## Extrait du document
┄┄┄┄┄┄┄┄┄┄┄┄┄┄┄┄┄┄┄┄

Amour et numérique semblaient éloignés il y a encore quelques temps de cela, et pourtant, ils semblent aujourd’hui très fréquemment liés, ce qui a contribué à une mutation de la rencontre et de la relation.
Table des matières
Amour et manque
« L’amour, c’est donner ce qu’on n’a pas à quelqu’un qui n’en veut pas » disait Jacques Lacan dans son séminaire 12 « Problèmes cruciaux pour la psychanalyse ».
Derrière cette formule volontairement absconse se cache la question du manque. Pour la psychanalyse, l’individu est manquant, incomplet, dès qu’il a accepté alors « infans » (celui qui ne parle pas) d’entrer dans le registre du langage, d’être divisé par celui-ci.
Dans la rencontre amoureuse « classique », l’individu manquant part en quête de l’autre qu’il pense en possession de ce qu’il lui manquerait, qui le rendrait complet, entier.

┄┄┄┄┄┄┄┄┄┄┄┄┄┄┄┄┄┄┄┄

## Entrées à étudier
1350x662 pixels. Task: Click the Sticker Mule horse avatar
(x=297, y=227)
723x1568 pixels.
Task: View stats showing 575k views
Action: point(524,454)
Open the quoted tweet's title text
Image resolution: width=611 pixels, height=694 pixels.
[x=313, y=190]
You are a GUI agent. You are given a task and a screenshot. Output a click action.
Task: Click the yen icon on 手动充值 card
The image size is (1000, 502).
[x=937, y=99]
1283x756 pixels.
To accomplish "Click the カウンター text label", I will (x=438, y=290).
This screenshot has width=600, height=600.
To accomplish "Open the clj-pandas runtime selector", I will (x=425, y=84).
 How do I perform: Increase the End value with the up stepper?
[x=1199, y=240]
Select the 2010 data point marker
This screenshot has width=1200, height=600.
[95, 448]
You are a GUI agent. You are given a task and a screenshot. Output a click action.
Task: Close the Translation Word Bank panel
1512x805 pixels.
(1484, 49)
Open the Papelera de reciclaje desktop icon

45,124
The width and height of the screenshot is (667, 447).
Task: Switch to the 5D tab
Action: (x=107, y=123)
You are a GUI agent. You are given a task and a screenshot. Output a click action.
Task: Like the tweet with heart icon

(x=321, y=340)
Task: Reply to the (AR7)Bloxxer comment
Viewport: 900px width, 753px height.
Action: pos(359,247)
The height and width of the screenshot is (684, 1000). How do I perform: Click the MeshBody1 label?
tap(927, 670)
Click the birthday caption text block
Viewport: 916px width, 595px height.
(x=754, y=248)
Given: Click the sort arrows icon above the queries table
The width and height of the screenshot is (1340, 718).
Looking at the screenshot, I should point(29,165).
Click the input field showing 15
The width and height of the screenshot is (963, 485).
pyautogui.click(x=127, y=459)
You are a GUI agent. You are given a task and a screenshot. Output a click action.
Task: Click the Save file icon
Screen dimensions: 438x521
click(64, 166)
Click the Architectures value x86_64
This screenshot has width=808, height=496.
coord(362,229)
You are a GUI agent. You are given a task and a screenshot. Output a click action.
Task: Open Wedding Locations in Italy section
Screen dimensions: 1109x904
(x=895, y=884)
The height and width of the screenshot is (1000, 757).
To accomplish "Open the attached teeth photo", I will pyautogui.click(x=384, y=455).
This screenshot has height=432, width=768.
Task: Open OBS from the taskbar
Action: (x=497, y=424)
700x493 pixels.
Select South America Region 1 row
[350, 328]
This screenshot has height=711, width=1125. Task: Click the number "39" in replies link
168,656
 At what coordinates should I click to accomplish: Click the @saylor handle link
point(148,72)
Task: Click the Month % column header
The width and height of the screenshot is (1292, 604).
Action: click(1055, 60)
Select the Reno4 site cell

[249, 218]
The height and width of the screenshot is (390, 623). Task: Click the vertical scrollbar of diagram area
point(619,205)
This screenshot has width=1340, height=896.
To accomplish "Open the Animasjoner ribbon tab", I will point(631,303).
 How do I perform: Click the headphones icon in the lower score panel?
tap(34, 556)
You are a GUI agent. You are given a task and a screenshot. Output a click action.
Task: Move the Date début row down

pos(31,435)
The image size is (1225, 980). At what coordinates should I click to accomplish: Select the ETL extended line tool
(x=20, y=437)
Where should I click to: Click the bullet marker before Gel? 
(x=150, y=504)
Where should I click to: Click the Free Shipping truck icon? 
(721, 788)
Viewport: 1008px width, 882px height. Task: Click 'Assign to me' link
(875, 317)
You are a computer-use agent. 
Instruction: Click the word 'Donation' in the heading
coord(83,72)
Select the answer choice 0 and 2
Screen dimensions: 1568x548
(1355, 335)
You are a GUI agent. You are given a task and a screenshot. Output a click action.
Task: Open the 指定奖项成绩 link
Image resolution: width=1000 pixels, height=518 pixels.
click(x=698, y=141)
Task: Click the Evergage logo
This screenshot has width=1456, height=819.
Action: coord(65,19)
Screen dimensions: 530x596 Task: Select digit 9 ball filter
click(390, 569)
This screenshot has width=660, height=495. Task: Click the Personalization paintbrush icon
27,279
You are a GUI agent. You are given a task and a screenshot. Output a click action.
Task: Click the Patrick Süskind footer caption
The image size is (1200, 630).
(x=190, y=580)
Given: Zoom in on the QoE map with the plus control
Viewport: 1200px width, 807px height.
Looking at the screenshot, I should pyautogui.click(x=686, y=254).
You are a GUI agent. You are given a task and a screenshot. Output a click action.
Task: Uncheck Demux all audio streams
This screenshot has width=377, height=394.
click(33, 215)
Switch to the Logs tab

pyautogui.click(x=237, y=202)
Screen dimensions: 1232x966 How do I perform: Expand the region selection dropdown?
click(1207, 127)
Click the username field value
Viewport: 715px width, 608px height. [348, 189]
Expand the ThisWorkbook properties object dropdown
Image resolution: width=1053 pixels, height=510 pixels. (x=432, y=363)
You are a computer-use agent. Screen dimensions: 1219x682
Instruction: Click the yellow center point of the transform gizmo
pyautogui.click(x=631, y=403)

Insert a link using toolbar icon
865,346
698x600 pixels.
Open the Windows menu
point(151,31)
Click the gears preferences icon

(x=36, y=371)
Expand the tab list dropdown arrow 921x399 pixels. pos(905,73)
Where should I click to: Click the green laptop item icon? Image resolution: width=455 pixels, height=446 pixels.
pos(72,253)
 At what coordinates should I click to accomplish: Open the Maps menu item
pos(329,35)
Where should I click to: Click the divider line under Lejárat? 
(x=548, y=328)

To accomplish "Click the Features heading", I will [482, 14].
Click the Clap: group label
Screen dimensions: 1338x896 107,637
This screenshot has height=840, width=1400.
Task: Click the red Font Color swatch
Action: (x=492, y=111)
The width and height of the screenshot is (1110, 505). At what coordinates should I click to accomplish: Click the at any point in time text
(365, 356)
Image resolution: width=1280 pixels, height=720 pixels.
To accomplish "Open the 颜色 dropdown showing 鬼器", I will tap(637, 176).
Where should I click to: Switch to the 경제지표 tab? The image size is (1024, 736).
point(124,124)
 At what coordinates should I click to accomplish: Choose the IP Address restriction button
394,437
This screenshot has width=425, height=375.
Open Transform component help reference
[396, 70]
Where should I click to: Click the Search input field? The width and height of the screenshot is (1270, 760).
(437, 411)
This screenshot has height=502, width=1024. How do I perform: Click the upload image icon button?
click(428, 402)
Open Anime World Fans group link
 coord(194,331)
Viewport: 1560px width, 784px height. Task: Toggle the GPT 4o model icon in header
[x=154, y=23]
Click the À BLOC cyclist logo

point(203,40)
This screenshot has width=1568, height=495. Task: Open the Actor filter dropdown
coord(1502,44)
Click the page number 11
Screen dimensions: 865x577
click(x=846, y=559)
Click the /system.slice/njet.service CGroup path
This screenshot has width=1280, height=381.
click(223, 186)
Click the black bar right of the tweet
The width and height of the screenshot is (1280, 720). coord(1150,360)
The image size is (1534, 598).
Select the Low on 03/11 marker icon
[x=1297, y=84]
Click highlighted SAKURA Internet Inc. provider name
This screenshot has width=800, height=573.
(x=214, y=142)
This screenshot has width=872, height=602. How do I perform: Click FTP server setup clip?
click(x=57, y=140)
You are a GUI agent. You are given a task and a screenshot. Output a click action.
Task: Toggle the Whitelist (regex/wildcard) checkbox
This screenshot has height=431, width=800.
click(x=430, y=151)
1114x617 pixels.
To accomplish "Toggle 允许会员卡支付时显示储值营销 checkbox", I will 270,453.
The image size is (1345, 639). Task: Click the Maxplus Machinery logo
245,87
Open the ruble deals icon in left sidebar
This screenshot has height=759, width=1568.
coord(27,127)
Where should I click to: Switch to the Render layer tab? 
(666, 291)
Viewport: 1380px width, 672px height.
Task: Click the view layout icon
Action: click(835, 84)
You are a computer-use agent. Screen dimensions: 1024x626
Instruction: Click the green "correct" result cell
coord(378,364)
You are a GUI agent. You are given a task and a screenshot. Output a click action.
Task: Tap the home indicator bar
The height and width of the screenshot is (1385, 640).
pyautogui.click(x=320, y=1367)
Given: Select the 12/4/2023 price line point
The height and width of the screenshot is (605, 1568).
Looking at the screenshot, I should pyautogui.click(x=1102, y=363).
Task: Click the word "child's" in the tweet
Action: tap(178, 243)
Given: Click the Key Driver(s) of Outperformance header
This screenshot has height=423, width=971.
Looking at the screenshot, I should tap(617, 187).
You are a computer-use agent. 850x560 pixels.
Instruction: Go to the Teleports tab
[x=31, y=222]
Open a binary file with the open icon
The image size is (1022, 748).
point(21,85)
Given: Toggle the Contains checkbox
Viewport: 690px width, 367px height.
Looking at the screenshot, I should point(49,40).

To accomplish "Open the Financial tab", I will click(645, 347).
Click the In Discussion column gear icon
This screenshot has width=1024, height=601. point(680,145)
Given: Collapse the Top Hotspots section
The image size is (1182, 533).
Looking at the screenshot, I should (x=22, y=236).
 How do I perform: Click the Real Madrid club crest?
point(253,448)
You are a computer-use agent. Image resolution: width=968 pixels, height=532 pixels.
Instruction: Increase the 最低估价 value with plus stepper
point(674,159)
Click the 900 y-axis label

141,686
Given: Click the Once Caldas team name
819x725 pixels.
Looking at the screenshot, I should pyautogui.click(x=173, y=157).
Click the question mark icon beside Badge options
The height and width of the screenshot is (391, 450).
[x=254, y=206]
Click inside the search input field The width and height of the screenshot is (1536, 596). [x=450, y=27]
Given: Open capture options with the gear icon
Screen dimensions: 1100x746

┄┄┄┄┄┄┄┄┄┄┄┄┄┄┄┄┄┄┄┄

## Consignes à suivre
[1] Répondez aux questions suivantes à partir de l'extrait sur l'amour et le numérique.
(a) De quel séminaire de Jacques Lacan la citation sur l'amour est-elle tirée ?
(b) Quel sens l'extrait donne-t-il au mot « infans » ?
(c) Dans la rencontre amoureuse « classique », qui l'individu manquant part-il chercher ?
[2] Transcrivez le passage de l'extrait sur l'amour et le numérique qui commence par « Amour et numérique » et se poursuit jusqu'à « divisé par celui-ci. ».

## Réponses attendues
[1]
(a) Du séminaire 12, « Problèmes cruciaux pour la psychanalyse ».
(b) Celui qui ne parle pas.
(c) L'autre qu'il pense en possession de ce qui lui manquerait, qui le rendrait complet, entier.

[2]
Amour et numérique semblaient éloignés il y a encore quelques temps de cela, et pourtant, ils semblent aujourd’hui très fréquemment liés, ce qui a contribué à une mutation de la rencontre et de la relation.
Table des matières
Amour et manque
« L’amour, c’est donner ce qu’on n’a pas à quelqu’un qui n’en veut pas » disait Jacques Lacan dans son séminaire 12 « Problèmes cruciaux pour la psychanalyse ».
Derrière cette formule volontairement absconse se cache la question du manque. Pour la psychanalyse, l’individu est manquant, incomplet, dès qu’il a accepté alors « infans » (celui qui ne parle pas) d’entrer dans le registre du langage, d’être divisé par celui-ci.